During the UPC meeting on Thursday December 6, 2001, Kathy asked each of
us to answer a collection of questions concerning the communication subsystem
for each of the target architectures. The goal is to help determine
the best model of parallelism for UPC within the confines of a single SMP
The choices are:
- Processes using either SysV shared memory or shared (MMaped) pages
- The native thread and synchronization model available on each target
There are numerous issues involved in each choice. For example, static
(non-stack) variables in UPC are local to each thread or process. In
a thread model these variables must be stored in a thread specific data region,
but shared variables are automatically available to all the threads. In
a process model, all variables are private to the process, but shared variables
must be placed in shared memory segments. Another issue is access to
the network for communication to processes/threads on another node. UPC
will require a high performance, low latency network and therefore access
to some form of user space access to the networking hardware.
IBM SP Information
The IBM SP supports three communication APIs: MPI, LAPI and OpenMP (Fortran
only). Of these, LAPI is the most basic (lowest level) and should provide
the best performance. It is a one-sided communication library that
supports remote puts and gets, as well as general "active messages". At
the hardware level, each node has up to two switch adaptors. Access
to the switch can be achieved using either IP, which requires traversing
a protocol stack in the kernel as well as (possibly multiple) data copies,
or the US (user-space) protocol. A "user-space window" is a virtualized
adaptor which does not require a kernel transition, and provides the ability
to DMA data to and from the user's address space and the adaptor. Regardless
of the number of physical adaptors on each node, the number of user-space
windows is fixed on a per-system basis. A user-space window can be
bound to a particular adaptor (css0, css1, ...) or to a "bonding driver" csss,
which multiplexes communications across all the physical adaptors. MPI
applications can use either IP or UP, LAPI applications must use US.
Note that a lower level API to the switch adaptors, called the Hardware Abstraction
Layer (HAL), exists but is not exported by IBM to the user community.

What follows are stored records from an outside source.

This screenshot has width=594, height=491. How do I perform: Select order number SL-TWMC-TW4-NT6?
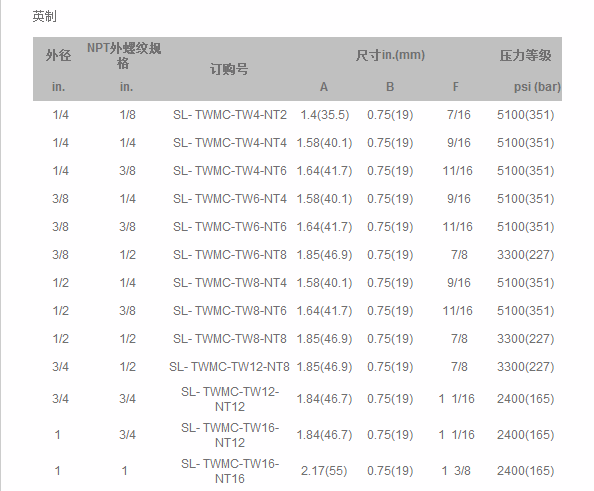pyautogui.click(x=230, y=171)
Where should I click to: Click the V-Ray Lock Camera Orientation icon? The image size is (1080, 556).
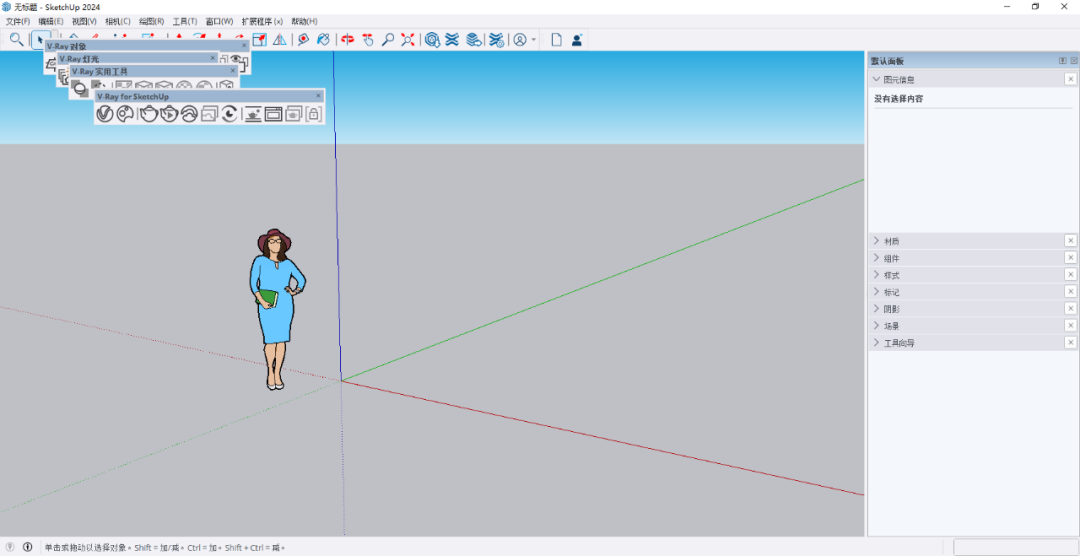coord(313,114)
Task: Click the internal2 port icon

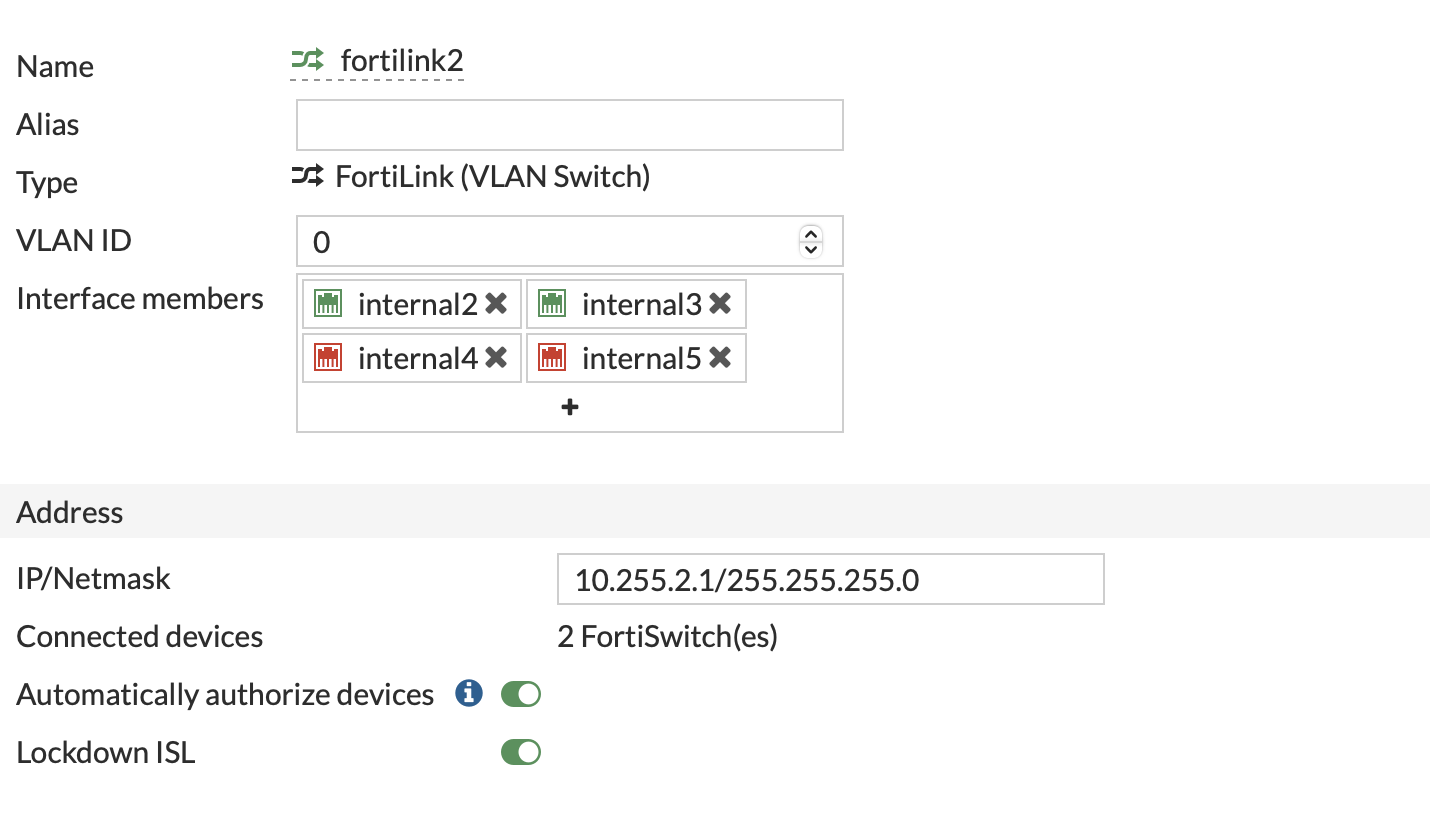Action: click(x=328, y=304)
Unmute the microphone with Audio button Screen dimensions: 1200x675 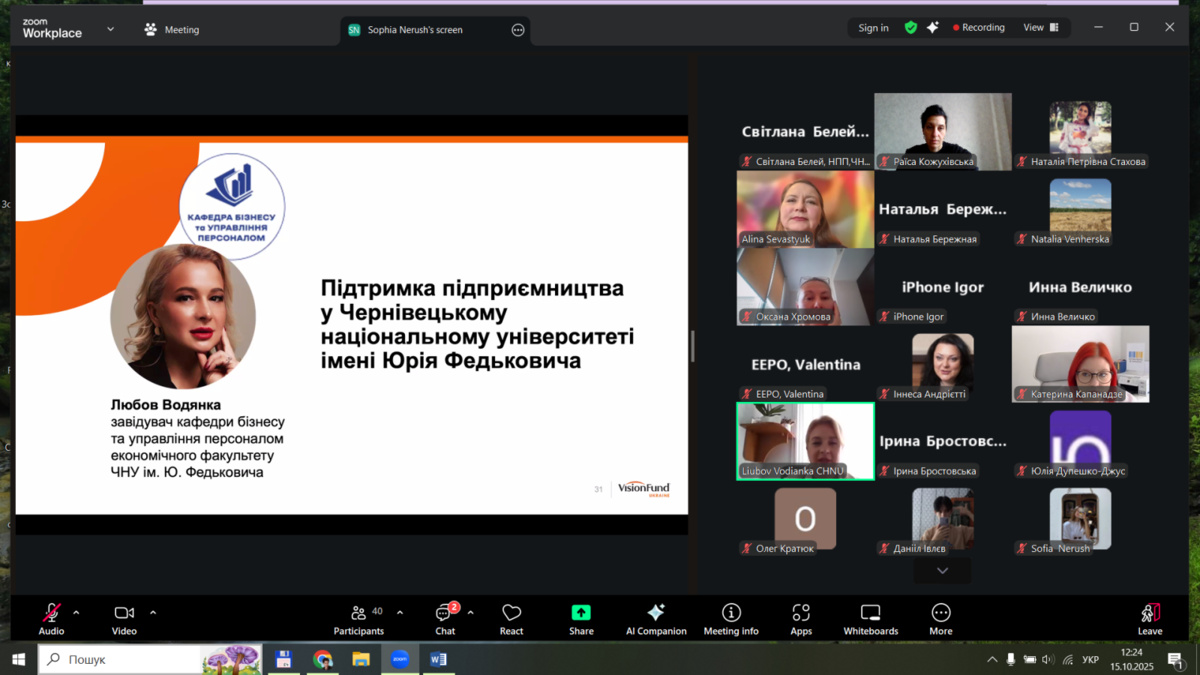tap(51, 618)
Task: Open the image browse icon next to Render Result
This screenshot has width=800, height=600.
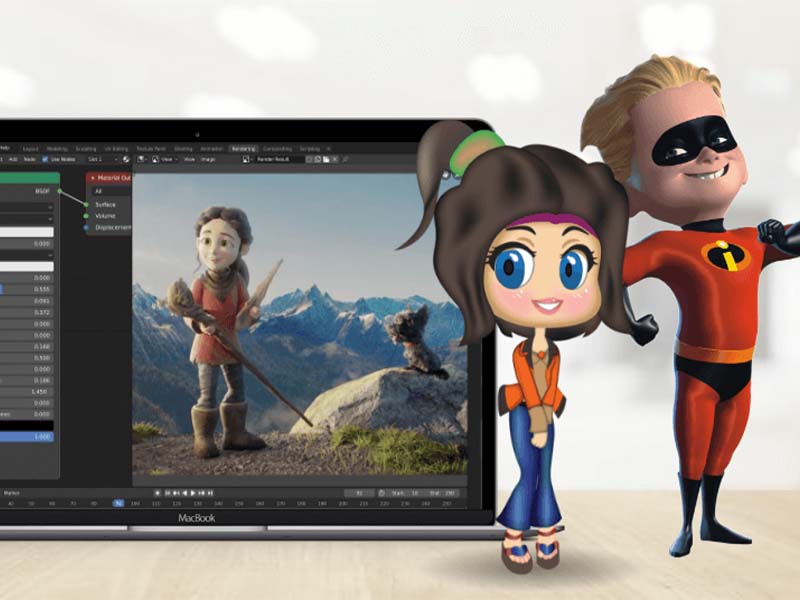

Parallel applications consist of a collection of "tasks" communicating via
MPI or LAPI (or both). A task is the tree of all processes and threads
that gets started as a unit of work by the job management system. In
terms of MPI, a task is assigned a single MPI rank. Parallelism within
a task is achieved using multiple threads. When running a job, the
user specifies the number of tasks per node and the number of nodes. For
example, an MPI job with a rank of 32 could run on 4 nodes with 8 tasks per
node, 2 nodes with 16 tasks per node, etc. If the tasks are multi-threaded,
the user will want to adjust the number of tasks per node to avoid contention
between the threads and the available processors. Each task that uses
MPI requires a user-space window for MPI. A task that uses LAPI also
requires a user-space window. A task that uses both MPI and LAPI requires
two user-space windows. Thus, on a system that provides 16 user-space
windows, an application that uses both LAPI and MPI may run at most 8 tasks
per node. In this situation, the tasks should be multi-threaded to
make full use of the hardware. The other alternative would be to use
MPI with the IP communication protocol and reserve all 16 of the user-space
windows for LAPI. Unfortunately, IP has much higher latency and lower
bandwidth than US.
Communication between two MPI tasks on the same node is done using shared
memory segments. Communication between two LAPI tasks on the same node
is done through the switch adaptor. That is, LAPI does not shortcut
the operation, the switch adaptor notices that it is both source and destination
and copies the data back up to the appropriate target user-space window.
On the NERSC SP:
- Each node has 16 processors.
- Each node has 2 switch adaptors (css0, css1)
and the software "bonding driver" csss.
- There are only 16 user-space windows available
on each processor. The user-space window is our "communication endpoint".
How many processes can share a communication
How many endpoints per adaptor?
An endpoint on the SP is a user-space window. Each task (process) must
have its own window for each communication protocol it uses (MPI and/or LAPI).
Two tasks cannot share a user-space window.
16 endpoints per node.
Can threads share an endpoint?
As mentioned above, the user-space windows are virtual adaptors which multiplex
use of the physical adaptor. The number of windows is fixed on a per-system
basis. Seaborg.nersc.gov has 16, but the previous system (gseaborg)
had two processors per node, one adaptor per node but four user-space windows
Yes, all the threads in a task
share the endpoint(s) assigned to the task.
What does the MPI implementation do about mixing
shared memory and threads?
The IBM MPI implementation is thread safe; that is, all
the threads in a task can make MPI calls. On-node communication between
two tasks is done through SysV shared memory. MPI and LAPI cannot share
the same user-space window so applications that use both can only run half
the number of tasks per node.